▸ **EXERCISE DESCRIPTION**
Arrange the lines from the first one through the line containing "Toggle italic formatting" as a JSON list of strings, one string per line and leaving out blank lines.

──────── DATA ENTRIES ────────

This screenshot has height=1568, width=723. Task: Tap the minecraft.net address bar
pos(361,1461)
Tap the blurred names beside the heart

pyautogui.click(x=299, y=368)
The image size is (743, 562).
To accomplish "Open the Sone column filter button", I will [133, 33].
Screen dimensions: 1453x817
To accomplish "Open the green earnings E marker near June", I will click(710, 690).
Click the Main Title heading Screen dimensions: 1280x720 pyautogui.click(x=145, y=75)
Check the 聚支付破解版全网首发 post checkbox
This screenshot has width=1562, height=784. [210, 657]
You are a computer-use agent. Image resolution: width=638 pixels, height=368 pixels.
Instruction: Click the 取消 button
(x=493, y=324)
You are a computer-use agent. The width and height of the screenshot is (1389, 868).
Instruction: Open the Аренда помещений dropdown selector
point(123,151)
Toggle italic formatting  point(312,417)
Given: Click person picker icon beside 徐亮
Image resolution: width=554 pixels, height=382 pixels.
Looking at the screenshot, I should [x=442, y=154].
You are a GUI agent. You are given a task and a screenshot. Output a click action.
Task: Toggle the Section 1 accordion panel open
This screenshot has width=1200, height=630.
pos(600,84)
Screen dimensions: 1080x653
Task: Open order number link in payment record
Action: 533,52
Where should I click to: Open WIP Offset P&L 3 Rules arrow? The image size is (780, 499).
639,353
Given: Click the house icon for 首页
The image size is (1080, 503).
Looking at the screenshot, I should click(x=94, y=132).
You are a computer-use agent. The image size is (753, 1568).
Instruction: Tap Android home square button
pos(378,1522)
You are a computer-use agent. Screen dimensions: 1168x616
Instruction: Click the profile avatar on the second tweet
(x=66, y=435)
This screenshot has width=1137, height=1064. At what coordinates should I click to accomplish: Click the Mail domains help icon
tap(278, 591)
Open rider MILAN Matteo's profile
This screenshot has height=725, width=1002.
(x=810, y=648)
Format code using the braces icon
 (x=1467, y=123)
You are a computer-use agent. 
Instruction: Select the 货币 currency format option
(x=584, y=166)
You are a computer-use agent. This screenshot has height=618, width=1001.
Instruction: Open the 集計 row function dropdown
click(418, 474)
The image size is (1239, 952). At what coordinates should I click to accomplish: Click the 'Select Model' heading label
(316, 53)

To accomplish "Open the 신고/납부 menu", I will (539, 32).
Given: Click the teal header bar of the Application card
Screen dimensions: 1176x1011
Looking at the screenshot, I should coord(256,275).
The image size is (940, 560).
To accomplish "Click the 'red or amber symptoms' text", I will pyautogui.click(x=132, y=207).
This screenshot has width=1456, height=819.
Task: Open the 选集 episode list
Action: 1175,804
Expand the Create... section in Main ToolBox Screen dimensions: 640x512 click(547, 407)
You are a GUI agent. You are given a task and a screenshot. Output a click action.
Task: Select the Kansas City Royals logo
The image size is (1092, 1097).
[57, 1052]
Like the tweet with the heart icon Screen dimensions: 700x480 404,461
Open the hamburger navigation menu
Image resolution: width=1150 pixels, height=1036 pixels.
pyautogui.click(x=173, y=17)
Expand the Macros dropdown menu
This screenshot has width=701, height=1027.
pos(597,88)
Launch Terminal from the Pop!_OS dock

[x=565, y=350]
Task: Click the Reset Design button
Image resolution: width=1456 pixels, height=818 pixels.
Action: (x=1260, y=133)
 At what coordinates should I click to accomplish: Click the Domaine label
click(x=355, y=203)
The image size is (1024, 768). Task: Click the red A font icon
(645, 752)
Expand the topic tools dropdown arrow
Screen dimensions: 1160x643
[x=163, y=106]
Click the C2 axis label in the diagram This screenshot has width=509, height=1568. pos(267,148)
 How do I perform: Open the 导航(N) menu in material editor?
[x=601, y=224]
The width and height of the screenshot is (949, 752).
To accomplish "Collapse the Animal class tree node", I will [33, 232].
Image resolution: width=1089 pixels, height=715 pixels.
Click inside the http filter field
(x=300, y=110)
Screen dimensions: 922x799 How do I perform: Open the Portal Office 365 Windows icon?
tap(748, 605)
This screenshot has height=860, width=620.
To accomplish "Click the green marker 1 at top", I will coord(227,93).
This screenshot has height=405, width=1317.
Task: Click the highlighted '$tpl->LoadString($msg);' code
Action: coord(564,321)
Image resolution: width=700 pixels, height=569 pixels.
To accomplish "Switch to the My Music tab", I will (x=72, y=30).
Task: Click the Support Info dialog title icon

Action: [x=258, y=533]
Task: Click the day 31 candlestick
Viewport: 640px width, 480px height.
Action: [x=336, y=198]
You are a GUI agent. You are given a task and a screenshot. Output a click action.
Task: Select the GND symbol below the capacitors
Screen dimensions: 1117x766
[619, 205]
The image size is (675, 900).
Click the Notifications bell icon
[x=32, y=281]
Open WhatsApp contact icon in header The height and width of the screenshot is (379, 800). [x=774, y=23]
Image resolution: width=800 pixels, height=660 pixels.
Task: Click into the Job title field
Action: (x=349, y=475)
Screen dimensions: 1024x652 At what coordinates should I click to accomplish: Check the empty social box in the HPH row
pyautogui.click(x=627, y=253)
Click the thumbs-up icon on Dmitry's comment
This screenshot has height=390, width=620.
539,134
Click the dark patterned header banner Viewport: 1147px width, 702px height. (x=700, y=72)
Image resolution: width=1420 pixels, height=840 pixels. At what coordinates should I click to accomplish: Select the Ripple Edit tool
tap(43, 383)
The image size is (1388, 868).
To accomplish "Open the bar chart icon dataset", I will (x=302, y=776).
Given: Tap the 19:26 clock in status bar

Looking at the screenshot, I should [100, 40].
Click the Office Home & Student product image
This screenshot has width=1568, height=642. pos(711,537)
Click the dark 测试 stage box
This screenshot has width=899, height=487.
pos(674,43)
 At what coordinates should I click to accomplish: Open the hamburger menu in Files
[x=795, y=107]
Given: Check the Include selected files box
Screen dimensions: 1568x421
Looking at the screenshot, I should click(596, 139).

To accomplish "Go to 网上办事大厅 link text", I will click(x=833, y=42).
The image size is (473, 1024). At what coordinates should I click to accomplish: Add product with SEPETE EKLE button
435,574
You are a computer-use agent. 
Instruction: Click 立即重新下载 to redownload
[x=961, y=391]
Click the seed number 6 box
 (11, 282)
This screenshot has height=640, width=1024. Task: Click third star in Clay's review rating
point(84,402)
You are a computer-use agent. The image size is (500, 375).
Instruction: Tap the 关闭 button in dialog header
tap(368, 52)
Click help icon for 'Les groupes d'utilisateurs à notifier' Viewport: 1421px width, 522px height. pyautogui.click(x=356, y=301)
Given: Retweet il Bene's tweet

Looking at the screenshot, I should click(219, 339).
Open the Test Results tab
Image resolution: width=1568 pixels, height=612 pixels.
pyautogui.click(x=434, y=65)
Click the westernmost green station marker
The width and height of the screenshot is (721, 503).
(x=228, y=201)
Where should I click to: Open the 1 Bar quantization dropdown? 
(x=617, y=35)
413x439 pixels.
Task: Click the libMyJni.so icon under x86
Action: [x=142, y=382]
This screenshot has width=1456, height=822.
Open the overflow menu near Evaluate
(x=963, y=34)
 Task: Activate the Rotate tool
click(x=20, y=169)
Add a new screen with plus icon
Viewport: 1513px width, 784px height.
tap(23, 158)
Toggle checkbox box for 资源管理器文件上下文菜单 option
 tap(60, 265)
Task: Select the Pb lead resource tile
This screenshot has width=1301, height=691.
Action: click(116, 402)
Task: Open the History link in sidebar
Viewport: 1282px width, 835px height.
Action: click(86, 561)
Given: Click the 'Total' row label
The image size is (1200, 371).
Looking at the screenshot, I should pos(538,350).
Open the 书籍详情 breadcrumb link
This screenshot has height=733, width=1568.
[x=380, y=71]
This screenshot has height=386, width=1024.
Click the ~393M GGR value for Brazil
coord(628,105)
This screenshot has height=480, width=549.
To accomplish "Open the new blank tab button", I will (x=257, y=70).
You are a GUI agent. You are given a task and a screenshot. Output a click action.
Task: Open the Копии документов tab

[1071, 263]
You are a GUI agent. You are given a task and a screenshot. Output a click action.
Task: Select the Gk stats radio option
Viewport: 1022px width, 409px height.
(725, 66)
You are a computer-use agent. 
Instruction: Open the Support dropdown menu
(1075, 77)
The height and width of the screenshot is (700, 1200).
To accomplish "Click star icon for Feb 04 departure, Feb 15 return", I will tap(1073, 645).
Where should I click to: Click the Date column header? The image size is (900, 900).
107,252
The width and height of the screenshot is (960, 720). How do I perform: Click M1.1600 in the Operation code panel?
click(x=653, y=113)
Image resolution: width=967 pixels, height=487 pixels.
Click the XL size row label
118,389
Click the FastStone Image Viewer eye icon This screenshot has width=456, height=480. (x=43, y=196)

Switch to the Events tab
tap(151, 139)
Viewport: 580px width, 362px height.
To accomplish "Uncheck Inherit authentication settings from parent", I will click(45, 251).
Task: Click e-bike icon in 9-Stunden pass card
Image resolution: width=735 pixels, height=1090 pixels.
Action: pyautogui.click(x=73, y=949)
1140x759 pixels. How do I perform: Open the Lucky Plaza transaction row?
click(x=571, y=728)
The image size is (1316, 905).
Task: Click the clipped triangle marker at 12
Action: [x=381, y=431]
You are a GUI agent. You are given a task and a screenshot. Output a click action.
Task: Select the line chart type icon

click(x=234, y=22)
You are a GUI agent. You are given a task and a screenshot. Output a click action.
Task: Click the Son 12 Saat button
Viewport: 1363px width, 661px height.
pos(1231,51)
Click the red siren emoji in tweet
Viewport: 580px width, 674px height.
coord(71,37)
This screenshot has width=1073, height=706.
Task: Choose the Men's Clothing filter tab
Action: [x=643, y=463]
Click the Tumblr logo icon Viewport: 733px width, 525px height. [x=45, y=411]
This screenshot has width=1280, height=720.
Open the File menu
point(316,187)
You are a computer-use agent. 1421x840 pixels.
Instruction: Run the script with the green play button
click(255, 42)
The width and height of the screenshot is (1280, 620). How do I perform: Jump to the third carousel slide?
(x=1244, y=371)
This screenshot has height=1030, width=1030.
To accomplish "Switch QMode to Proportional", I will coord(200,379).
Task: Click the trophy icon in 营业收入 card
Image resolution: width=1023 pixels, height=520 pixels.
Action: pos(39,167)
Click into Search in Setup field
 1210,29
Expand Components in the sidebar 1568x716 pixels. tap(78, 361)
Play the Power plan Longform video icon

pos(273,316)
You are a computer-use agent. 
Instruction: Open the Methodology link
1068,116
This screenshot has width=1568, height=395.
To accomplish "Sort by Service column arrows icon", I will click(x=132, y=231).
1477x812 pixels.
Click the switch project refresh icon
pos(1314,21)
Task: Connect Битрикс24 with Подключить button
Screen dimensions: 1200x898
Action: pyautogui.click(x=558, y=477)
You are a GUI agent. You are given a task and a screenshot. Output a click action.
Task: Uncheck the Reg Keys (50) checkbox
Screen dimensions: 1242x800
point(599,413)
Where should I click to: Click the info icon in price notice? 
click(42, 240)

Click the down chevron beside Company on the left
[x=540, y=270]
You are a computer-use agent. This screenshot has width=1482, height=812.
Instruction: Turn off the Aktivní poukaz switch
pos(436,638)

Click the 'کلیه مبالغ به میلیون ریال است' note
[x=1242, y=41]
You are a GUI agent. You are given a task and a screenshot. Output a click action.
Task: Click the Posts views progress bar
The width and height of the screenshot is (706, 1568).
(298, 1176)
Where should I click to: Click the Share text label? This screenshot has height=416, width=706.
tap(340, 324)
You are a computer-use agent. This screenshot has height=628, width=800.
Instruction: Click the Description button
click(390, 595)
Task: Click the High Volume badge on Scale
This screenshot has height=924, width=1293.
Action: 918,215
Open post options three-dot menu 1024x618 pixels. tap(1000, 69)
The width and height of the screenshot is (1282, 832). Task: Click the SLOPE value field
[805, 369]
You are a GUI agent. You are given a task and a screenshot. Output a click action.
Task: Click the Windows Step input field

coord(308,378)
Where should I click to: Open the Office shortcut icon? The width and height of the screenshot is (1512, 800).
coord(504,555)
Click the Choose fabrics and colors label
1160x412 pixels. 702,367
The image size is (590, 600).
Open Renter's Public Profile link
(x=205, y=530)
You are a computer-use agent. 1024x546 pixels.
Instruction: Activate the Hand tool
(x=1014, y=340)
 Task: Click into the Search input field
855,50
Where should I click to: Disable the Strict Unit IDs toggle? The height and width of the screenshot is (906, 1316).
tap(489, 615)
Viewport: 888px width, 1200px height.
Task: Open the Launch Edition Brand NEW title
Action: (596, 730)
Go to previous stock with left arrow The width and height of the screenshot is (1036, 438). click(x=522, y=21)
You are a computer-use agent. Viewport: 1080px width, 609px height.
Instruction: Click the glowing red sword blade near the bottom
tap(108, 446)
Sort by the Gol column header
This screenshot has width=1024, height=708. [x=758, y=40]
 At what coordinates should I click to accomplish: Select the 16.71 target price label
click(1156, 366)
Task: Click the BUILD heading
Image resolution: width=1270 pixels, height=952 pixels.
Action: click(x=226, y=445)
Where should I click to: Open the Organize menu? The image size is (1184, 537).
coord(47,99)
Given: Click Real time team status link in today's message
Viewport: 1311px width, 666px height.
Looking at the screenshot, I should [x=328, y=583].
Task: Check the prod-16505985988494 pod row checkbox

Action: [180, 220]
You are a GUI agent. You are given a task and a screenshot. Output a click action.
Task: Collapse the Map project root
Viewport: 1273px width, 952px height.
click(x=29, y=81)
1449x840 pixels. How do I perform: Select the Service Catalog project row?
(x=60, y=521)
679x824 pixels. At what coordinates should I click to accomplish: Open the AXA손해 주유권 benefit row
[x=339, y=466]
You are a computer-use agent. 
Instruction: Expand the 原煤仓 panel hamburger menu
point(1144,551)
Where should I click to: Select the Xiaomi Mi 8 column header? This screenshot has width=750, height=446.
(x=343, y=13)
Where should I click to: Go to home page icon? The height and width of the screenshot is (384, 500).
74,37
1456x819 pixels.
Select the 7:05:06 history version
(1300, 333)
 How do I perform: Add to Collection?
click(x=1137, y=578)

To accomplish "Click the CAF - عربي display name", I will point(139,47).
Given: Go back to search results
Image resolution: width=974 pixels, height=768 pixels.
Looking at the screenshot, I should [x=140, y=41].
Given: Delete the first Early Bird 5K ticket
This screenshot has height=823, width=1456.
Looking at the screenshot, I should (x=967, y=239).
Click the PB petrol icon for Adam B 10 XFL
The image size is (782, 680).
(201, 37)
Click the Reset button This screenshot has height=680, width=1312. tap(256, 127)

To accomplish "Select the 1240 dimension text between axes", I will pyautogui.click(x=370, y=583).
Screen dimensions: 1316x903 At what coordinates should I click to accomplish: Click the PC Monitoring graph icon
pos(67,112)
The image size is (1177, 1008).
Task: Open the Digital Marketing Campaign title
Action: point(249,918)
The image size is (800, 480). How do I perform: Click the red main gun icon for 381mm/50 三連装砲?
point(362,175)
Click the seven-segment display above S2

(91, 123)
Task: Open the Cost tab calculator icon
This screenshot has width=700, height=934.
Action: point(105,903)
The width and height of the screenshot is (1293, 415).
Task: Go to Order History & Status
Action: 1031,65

────────

▸ **SOLUTION TO THE PROBLEM**
[
  "This screenshot has height=1568, width=723. Task: Tap the minecraft.net address bar",
  "pos(361,1461)",
  "Tap the blurred names beside the heart",
  "pyautogui.click(x=299, y=368)",
  "The image size is (743, 562).",
  "To accomplish \"Open the Sone column filter button\", I will [133, 33].",
  "Screen dimensions: 1453x817",
  "To accomplish \"Open the green earnings E marker near June\", I will click(710, 690).",
  "Click the Main Title heading Screen dimensions: 1280x720 pyautogui.click(x=145, y=75)",
  "Check the 聚支付破解版全网首发 post checkbox",
  "This screenshot has width=1562, height=784. [210, 657]",
  "You are a computer-use agent. Image resolution: width=638 pixels, height=368 pixels.",
  "Instruction: Click the 取消 button",
  "(x=493, y=324)",
  "You are a computer-use agent. The width and height of the screenshot is (1389, 868).",
  "Instruction: Open the Аренда помещений dropdown selector",
  "point(123,151)",
  "Toggle italic formatting  point(312,417)"
]